States Say Live Nation Built ‘Moat Around the Castle’ in Closing Arguments as Antitrust Case Goes to Jury
Federal antitrust claims against Live Nation and Ticketmaster moved into closing arguments Thursday, with attorneys for the states using their…

Federal antitrust claims against Live Nation and Ticketmaster moved into closing arguments Thursday, with attorneys for the states using their final presentation to argue that the company’s own words and conduct showed a monopolist protecting its dominance in ticketing and concert promotion.
The evidentiary phase of the closely watched New York trial is now over, and jurors heard final arguments and instructions from Judge Arun Subramanian as the case moved toward deliberations. Key endgame matters remain pending, however, including Live Nation’s renewed Rule 50(a) bid for judgment as a matter of law and other reserved issues that were detailed in TicketNews’ earlier coverage of Thursday’s trial posture.
Earlier Coverage: Live Nation Pushes to Kill Antitrust Case Before Jury as Closings Arguments Begin in New York
Speaking for the 34 state plaintiffs, attorney Jeffrey Kessler urged jurors to focus on what he cast as unusually candid internal evidence from Live Nation and Ticketmaster executives, repeatedly returning to a phrase that has anchored much of the states’ case: “Documents do not lie.”

Information provided:

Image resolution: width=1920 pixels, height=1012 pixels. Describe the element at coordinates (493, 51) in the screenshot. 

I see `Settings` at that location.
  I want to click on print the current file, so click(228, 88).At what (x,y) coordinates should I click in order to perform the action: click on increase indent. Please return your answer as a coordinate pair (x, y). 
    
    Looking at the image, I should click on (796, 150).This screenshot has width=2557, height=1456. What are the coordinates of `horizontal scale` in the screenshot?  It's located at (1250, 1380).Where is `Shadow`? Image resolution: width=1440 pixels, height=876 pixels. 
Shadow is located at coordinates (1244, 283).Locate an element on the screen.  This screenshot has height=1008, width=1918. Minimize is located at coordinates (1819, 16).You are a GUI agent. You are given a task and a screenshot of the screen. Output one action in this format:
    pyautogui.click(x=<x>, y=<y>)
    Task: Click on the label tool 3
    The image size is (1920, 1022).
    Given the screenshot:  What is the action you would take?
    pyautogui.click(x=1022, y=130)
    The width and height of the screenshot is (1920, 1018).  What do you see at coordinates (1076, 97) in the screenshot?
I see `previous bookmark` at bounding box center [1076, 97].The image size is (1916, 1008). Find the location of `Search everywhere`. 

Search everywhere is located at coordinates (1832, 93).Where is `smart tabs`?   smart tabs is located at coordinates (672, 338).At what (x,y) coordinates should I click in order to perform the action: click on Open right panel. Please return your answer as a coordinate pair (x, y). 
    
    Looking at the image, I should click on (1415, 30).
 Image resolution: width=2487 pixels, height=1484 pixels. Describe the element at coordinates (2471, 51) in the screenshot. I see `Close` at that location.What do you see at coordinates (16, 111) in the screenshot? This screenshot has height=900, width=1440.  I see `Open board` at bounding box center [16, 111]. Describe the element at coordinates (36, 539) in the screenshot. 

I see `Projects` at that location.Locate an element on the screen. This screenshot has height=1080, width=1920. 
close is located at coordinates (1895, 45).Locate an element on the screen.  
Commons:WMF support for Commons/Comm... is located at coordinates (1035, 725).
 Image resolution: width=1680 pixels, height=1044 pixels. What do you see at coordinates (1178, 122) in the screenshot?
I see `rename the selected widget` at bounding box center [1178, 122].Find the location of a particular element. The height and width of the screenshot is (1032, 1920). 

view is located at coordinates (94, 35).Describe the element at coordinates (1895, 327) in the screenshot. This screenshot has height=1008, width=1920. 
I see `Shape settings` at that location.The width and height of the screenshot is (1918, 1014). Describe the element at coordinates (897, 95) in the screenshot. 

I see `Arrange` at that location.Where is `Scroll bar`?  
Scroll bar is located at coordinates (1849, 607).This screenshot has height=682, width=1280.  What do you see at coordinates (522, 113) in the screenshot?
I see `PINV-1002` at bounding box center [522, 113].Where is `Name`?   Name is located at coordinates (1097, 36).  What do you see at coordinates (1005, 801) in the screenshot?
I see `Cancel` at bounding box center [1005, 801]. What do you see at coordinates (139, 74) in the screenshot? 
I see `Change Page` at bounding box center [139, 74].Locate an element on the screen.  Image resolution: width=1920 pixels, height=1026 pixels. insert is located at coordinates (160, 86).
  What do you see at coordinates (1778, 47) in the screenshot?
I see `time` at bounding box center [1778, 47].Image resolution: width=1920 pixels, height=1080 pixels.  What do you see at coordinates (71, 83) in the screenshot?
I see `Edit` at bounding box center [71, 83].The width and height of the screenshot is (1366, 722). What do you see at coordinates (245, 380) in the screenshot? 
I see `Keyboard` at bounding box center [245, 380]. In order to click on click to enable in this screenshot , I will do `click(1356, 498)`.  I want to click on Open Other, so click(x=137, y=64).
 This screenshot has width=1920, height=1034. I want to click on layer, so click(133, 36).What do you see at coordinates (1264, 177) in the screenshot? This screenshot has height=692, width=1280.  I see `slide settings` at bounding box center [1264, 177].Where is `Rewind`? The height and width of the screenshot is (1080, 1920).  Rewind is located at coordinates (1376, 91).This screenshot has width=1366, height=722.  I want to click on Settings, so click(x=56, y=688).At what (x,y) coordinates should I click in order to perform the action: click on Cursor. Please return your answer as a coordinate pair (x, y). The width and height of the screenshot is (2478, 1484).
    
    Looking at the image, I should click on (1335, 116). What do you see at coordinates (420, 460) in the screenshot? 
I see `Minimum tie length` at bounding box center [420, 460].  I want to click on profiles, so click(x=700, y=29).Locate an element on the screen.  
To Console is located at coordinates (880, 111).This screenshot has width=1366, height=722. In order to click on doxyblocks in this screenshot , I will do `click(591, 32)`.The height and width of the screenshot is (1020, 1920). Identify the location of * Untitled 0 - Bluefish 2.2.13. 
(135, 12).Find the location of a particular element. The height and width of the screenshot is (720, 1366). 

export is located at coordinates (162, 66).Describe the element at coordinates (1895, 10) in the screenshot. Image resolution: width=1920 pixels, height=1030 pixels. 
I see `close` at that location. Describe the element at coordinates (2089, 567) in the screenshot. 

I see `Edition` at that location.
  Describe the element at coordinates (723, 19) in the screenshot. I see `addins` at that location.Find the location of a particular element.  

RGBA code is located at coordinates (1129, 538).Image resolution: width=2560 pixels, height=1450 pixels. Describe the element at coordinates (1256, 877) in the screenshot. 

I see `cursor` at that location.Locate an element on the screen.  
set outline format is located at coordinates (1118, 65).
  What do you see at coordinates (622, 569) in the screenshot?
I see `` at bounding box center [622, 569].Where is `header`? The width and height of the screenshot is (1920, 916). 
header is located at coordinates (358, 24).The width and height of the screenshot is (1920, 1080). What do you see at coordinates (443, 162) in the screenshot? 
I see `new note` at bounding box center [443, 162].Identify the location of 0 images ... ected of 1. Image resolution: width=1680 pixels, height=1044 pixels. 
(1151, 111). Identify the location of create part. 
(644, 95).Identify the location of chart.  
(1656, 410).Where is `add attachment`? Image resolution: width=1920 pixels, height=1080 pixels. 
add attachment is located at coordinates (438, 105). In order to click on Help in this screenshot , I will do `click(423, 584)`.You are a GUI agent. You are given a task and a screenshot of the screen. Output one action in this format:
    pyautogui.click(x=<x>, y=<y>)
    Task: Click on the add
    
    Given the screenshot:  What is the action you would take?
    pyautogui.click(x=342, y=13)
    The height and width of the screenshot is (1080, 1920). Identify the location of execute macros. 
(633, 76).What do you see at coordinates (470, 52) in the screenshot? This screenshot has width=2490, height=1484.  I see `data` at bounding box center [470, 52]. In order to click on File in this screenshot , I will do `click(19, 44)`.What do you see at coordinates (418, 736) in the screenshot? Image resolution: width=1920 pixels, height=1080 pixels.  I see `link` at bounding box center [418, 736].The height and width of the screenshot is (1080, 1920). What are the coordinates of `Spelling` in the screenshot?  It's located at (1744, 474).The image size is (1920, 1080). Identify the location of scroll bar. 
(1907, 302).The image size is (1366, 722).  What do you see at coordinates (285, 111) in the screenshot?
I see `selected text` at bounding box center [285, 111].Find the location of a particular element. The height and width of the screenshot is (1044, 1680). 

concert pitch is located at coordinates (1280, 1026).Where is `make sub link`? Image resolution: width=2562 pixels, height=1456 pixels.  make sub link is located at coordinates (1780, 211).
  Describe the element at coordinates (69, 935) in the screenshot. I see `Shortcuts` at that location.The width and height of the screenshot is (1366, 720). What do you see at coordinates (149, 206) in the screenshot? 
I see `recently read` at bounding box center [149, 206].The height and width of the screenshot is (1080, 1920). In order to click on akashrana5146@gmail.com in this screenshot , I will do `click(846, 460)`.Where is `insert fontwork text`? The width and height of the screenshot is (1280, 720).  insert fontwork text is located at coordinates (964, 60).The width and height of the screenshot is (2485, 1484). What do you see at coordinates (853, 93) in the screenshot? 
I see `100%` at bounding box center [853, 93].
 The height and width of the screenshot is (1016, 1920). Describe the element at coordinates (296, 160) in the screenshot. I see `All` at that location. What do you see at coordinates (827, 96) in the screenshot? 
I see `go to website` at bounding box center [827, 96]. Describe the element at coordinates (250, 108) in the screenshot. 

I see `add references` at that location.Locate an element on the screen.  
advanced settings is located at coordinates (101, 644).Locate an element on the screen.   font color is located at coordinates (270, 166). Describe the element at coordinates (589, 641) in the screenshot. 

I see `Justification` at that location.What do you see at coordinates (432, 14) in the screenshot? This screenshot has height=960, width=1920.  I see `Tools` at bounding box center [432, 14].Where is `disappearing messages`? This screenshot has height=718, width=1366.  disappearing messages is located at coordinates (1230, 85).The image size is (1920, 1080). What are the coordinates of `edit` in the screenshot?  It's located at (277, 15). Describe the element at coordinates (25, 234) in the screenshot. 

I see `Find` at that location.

Task instructions:
(a) In the Live Nation trial article, what phrase did Jeffrey Kessler keep repeating to jurors?
(b) Set down everything in the Live Nation trial article from "States Say Live" down to "and concert promotion.", word for word.
(c) Take the Live Nation trial article further, beginning right after its final sentence.
The data above is separate material and is not part of the Live Nation trial article.

Answers per task:
(a) "Documents do not lie."

(b)
States Say Live Nation Built ‘Moat Around the Castle’ in Closing Arguments as Antitrust Case Goes to Jury
Federal antitrust claims against Live Nation and Ticketmaster moved into closing arguments Thursday, with attorneys for the states using their…

Federal antitrust claims against Live Nation and Ticketmaster moved into closing arguments Thursday, with attorneys for the states using their final presentation to argue that the company’s own words and conduct showed a monopolist protecting its dominance in ticketing and concert promotion.

(c)
According to live courtroom reporting from Inner City Press, Kessler thanked jurors for their service during the lengthy trial and told them the states had shown by a preponderance of the evidence that Live Nation and Ticketmaster violated antitrust law. He then walked jurors back through a series of internal records and witness confrontations that plaintiffs say exposed how the company viewed its own market power.
Kessler reportedly highlighted testimony involving executives including Jennifer Johnson and Bob Roux, arguing that when confronted with their own writings on the stand, company witnesses at times tried to soften or distance themselves from the plain meaning of those documents. That, he suggested, was something jurors should weigh heavily in judging credibility.
The states’ closing also revived some of the trial’s most memorable internal language. Kessler reportedly told jurors that CEO Michael Rapino had built “a moat around the castle,” and described Live Nation’s conduct using phrases that have surfaced repeatedly in evidence and argument throughout the case: a “velvet hammer,” “boil the frog,” and “rob them blind, baby.”
RELATED: Unsealed Exhibits Show Ticketing Executives Mocking Fans, Boasting of Upsell Charges | States Put Live Nation’s Rapino at Center of Ticketmaster Strategy as Testimony Focuses on Ticketing Demands, Venue Leverage, and “Velvet Hammer”
“Who talks like this?” Kessler reportedly asked. “I’ll tell you: monopolists.”
That rhetoric was paired with a more conventional antitrust argument aimed at the elements jurors must actually decide. Kessler reportedly told the panel they would be asked to determine whether the states proved unlawful monopolization in the relevant primary ticketing and concert markets, and whether the company maintained that power through exclusionary conduct rather than legitimate competition.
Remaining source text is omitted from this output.